Respeitado no teatro por peças do naipe de "Como É Cruel Viver Assim" (filmada por Julia Rezende em 2017) e autor de numerosos roteiros, Ceylão se firma como cineasta à força de longas-metragens que rodou este ano. Antes de "Cartas Para Deus", fez "Resta Um", um thriller com tintas distópicas na qual o governo impõe à população brasileira a missão de participar de debates online. Quem perde na troca de ideias toma um tiro. Um professor (vivido por Caco Ciocler), que precisa proteger sua companheira adoentada (Maria Ribeiro), usa de retórica para sobreviver nessas plenárias, mas expõe um lado monstruoso a cada enquete. O titã Daniel Filho integra o elenco.

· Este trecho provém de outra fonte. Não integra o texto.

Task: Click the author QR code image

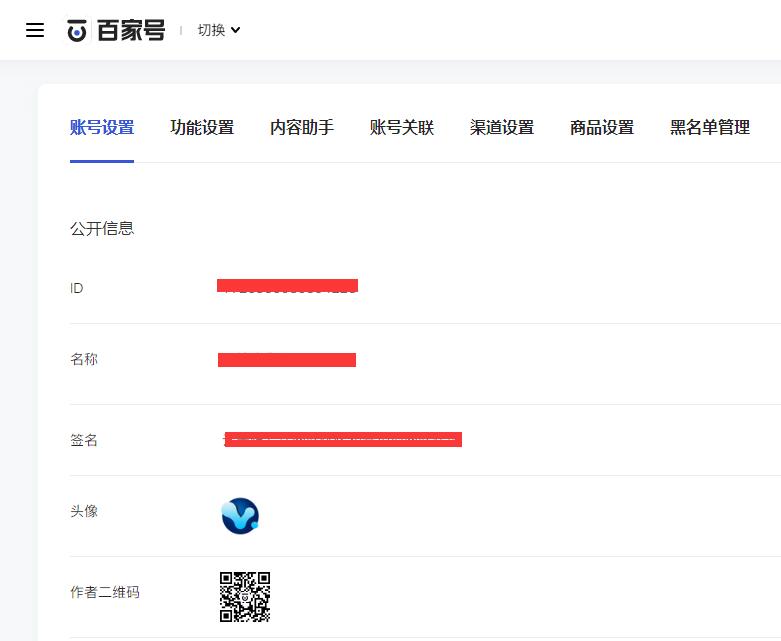Action: coord(245,597)

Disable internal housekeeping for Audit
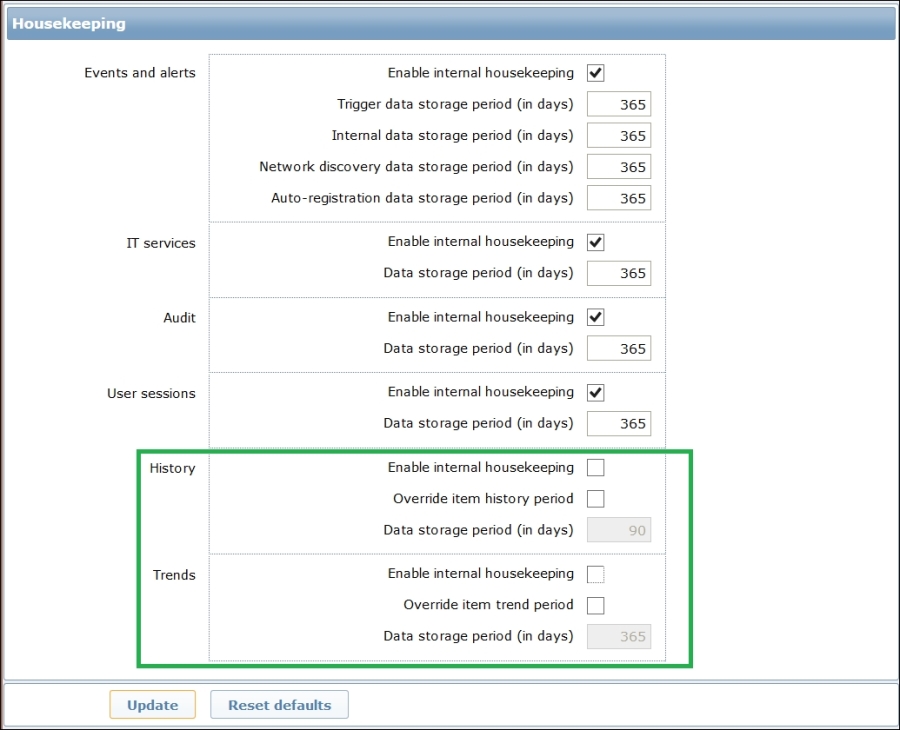tap(596, 317)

"É o 'Coringa' do Caco Ciocler, a versão 'Taxi Driver' dele", explica Ceylão que, hoje aos 49 anos, ensaia uma guinada radical em sua carreira, muito marcada pelo humor, com participações no programa "Mais Você", de Ana Maria Braga, e espetáculos teatrais cômicos. "Quando eu era menino, na Tijuca, ia para a escola vestido de Indiana Jones e, uma hora, a direção chamou minha mãe e sugeriu que ela me levasse ao psicólogo, pela minha identificação com o herói arqueólogo vivido pelo Harrison Ford. Naquela época eu pensei: 'Como eu não posso ser o Indiana Jones, eu vou ser o cara que está por trás dele, e por trás de 'E.T.', e do 'Tubarão'. Vou ser o Spielberg". Quer dizer, eu entendi que deveria ser diretor de cinema, ou seja, fazer algo que, pelo menos em parte do trabalho, possa me permitir viver longe da realidade, cercado pela imaginação".

Preparando uma volta aos palcos (como autor) com um monólogo escrito para Susana Vieira, Ceylão explica que o convite de Chamon para dirigir "Cartas Para Deus" abriu um veio para expandir suas ambições por trás das câmeras.

"Sempre achei que só viria a dirigir filmes que eu concebesse e escrevesse, de modo autoral pleno. De repente, depois do 'Resta Um', eu me peguei dirigindo um projeto que não nasceu de mim, e foi uma experiência rica, pois provou que eu posso, também, ser um diretor de encomenda, coisa que o próprio Spielberg e outros contemporâneos dele, de prestígio, já fizeram. A princípio, quando a Patricia Chamon trouxe a ideia, eu me questionei se seria capaz de contar uma história sobre o poder de acreditar, que envolve o simbolismo de Deus. Não tenho preconceito com narrativas sobre religião, mas não sei se saberia fazê-las. Logo, eu me dei conta de que não era um filme religioso, mas sim uma narrativa sobre afeto, amizade. Aí, eu embarquei", diz Ceylão. "Existe uma divisão muito perigosa no cinema de crer que filme popular não pode ser bem cuidado, defendendo que só projetos ditos autorais tem bastante acabamento estético. 'Cartas Para Deus' é um projeto de essência popular com acabamento cuidadoso, com uma cara, com a minha essência. É um filme daquele garoto de 9 anos, que eu fui, e se deu conta de que seu futuro era fazer filmes".

A poesia que circunda "Cartas Para Deus" é que esse tal garoto carrega consigo toda a excelência que Ceylão provou ter como um multiartista, em múltiplas funções.